I’m attending and presenting at NAPFA Practice Management and Investments this week, so when I have time, I’ll post periodic updates of key takeaways from this event.

Advisers always need help with marketing. One consultant offers strategies to increase referrals and new biz development.

Roughly 200 advisers queued up to the Grand Ballroom of the Brooklyn Marriott hotel to hear Richard Henry of Cambridge, MA-based Millennium Consulting Group deliver marketing strategies.

Henry introduced advisers to several marketing strategies that fall under the BOOM acronym: Big Opportunity Outbound Marketing. Here are some highlights from the BOOM program.

The Goldmine Strategy

Henry told of one adviser who pulled a client’s file and looked through the paperwork for names of the client’s other advisors. She found the client’s CPA and promptly called him, saying “We haven’t met, but we share several clients in common, so I’d like to get introduced over a quick cup of coffee.”

When Henry asked the audience how many would accept the invitation, over 80% of the room raised their hands. So Henry used the goldmine analogy, as most advisers have a goldmine of information about clients’ professionals in their volumes of client paperwork.

The Tax Document Strategy

Another strategy Henry highlighted is a technique to increase the convenience for clients. At the end of each year, advisers generate documents relevant to the preparation of a client’s tax return. Instead of handing those documents to the client, advisers can connect directly with the client’s CPA and exchange them directly (with the client’s permission, of course).

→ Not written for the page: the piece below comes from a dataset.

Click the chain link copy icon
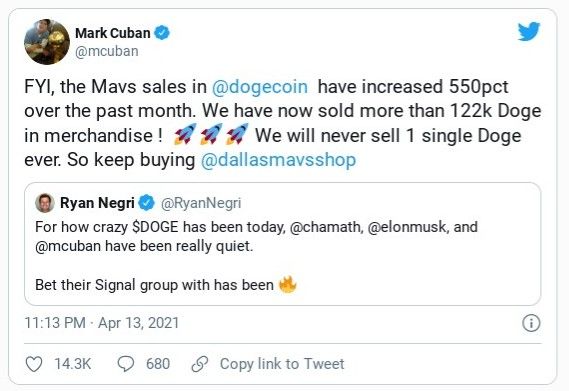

It’s a convenient service for the client, and the adviser and CPA now have the opportunity to work together and help each other directly.

Henry finished up with the “Would You Recommend?” strategy, where advisers should replace the word “referral” with “recommend” (Henry said referral implies some voodoo sales tactics), and the Golden Ticket Strategy, where clients give advisers a “golden ticket” to interview other professionals on the client’s behalf to find qualified professionals for the clients’ needs.

Advisers can follow Henry’s strategies with very little burden and effort, and the potential for the strategies to result in business growth is fairly appealing.